« L’Orphelin et Enfant Vulnérable » recensé est-il un orphelin « public » ?

Ce décalage entre l’usage d’un statut construit au niveau global et appris dans ce genre de réunions et le quotidien des enfants se donne à voir lors de manifestations publiques. Si les enfants pris en charge dans les centres et situés au cœur du système de prise en charge institutionnelle sont des « orphelins publics » comme nous l’avons vu précédemment, il en est autrement pour ceux dont l’un des parents est encore en vie, y compris si ces derniers sont membres des associations.

Suite à la réunion pour l’élaboration « d’un plan en faveur des OEV », une proposition fut faite par l’animatrice française : organiser la journée du 8 décembre (célébration annuelle de la lutte contre le sida) pour qu’elle soit une journée de fête pour les enfants des membres de l’association. Réunis à Zinder à l’église catholique, lieu stigmatisant dans ce contexte musulman, les parents devaient amener les enfants. Des bénévoles de la paroisse programmèrent d’installer des guirlandes. Quelques mères volontaires proposèrent de préparer le repas, avec des vivres remis par l’Unicef, quelques semaines auparavant. Enfin, des musiciens et des conteurs, envoyés par le Centre Culturel Franco Nigérien, étaient attendus.

Le jour venu, l’ensemble des membres de l’association étaient là, ainsi que les bénévoles de la paroisse et les représentants de l’ONG française. Les acteurs humanitaires étaient accompagnés de leurs enfants. Ceux des membres de l’association ne furent qu’une dizaine.

« C’est la première fois qu’on voit les enfants ! Alors c’est déjà formidable que certains soient venus ! ». Une responsable locale de l’ONG.

Le constat est le suivant : les noms des enfants sont indiqués sur les listes « d’OEV » remises au ministère et à l’Unicef mais ces enfants ne sont pas connus physiquement. Autrement dit, le statut « d’OEV » était, jusqu’à cette journée, restreint à un usage administratif, complètement indépendant du vécu quotidien des enfants ainsi désignés.
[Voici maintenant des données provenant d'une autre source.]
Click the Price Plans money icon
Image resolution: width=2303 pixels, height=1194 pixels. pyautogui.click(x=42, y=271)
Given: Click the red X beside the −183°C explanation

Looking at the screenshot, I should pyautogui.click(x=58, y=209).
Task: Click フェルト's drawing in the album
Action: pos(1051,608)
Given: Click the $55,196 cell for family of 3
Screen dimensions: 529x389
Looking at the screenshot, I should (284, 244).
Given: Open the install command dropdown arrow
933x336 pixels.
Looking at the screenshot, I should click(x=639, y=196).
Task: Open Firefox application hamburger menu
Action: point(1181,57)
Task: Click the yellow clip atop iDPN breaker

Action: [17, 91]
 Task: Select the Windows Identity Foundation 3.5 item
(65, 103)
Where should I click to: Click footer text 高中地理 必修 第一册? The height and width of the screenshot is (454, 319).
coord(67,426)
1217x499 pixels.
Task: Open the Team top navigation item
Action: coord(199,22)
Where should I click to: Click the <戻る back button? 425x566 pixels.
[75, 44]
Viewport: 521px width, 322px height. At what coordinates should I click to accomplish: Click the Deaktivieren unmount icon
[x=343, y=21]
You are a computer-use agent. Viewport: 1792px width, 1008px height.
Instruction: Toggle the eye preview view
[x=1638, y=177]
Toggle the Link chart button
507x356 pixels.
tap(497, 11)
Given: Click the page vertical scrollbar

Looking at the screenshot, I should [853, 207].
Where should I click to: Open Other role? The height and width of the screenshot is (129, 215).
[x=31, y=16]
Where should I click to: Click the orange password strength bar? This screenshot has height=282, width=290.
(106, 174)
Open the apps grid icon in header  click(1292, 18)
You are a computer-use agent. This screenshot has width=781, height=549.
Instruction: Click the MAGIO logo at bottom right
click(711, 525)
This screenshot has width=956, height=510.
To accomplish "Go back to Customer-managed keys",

Cette journée marque donc le passage progressif d’un statut officiel, cantonné au secteur développementiste, au vécu des enfants. Se pose alors une triade plus complexe que la dichotomie statut médical/statut social qui permet le passage de l’un à l’autre : le fait que les enfants vivent des événements en rapport avec ces statuts. Nous ne parlons pas de l’incorporation d’un sentiment identitaire mais de l’ancrage d’un discours et d’une construction officielle, dans un moment réellement vécu par les enfants ciblés.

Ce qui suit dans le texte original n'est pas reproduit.